CT colonoscopy, also known as virtual colonoscopy, is a specialized CT scan which provides a detailed view of the colon. Virtual colonoscopy is minimally invasive and does not require anesthesia unlike conventional colonoscopy.
Colorectal cancer is the second leading cause of cancer-related deaths in the United States. Overall, the lifetime risk of developing colorectal cancer is about 1 in 20. The major reason for performing CT colonoscopy is to check for polyps or cancers in the colon. Polyps are growths that arise from the inner lining of the intestine. Some polyps may grow and turn into cancers. CT colonoscopy is used to find polyps in their early stages, so that they can be removed before cancer has had a chance to develop.
For the 24 hours prior to the exam, do not eat solid food. Drink only clear liquids like juice, tea, black coffee, cola or broth, and avoid dairy. After midnight the night before the exam, do not eat or drink anything. You will take a laxative medicine the night before the exam and a cleansing enema in the morning a few hours before your appointment.
You should wear loose, comfortable clothing, avoiding garments that have zippers, belts, or buttons made of metal.
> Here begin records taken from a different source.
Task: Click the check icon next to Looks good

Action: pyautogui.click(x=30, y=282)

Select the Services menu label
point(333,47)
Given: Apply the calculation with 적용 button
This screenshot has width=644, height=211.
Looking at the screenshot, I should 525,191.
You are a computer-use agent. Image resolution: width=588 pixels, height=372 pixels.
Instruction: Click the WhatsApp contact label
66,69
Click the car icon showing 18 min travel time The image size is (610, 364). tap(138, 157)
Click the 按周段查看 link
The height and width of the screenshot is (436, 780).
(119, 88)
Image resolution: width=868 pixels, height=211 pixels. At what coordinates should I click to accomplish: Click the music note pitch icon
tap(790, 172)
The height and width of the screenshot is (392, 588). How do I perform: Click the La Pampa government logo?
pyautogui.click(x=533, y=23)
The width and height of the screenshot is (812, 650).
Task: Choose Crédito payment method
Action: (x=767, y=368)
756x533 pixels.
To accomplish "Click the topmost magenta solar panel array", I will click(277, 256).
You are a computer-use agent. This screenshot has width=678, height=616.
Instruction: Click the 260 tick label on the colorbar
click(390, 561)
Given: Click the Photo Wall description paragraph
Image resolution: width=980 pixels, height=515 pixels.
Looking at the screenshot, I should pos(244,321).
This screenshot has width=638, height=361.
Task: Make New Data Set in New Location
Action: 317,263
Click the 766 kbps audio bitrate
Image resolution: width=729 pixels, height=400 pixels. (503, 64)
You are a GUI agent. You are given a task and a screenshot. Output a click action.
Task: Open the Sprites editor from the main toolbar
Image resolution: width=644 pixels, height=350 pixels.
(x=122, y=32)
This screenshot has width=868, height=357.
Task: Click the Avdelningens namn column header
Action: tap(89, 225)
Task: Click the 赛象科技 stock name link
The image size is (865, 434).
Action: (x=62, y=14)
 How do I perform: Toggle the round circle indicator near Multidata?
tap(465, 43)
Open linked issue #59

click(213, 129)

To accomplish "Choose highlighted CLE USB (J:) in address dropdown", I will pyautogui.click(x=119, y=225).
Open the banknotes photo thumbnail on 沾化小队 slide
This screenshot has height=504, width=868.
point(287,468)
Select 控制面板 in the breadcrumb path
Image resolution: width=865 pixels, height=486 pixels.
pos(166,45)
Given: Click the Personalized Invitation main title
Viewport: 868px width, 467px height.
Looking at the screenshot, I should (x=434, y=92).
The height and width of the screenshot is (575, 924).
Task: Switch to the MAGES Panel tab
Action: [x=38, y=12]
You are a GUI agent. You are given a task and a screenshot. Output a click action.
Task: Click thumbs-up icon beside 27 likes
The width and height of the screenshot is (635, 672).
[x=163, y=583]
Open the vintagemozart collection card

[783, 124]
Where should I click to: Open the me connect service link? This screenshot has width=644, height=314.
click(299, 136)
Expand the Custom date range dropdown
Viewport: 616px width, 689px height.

You may be asked to wear a gown during the procedure. You will be asked to remove keys and jewelry from the area being scanned.
Women should always inform their physicians and the technologist if there is any possibility of pregnancy.
The technologist begins by positioning you on the CT examination table, usually lying flat on your back or less commonly, on your side or on your stomach. A small, flexible tube will be passed into your rectum to allow air to be gently pumped into the colon using a hand-held squeeze bulb.
Sometimes a retention balloon is inflated on the rectal tube to help keep the tube positioned correctly. Next, the table will move through the scanner.
Patients are asked to hold their breath for about 15 seconds before turning over and lying on their back or side for a second pass that is made through the scanner. Once the scan is done, the tube is removed. The entire examination is usually completed within 30 minutes.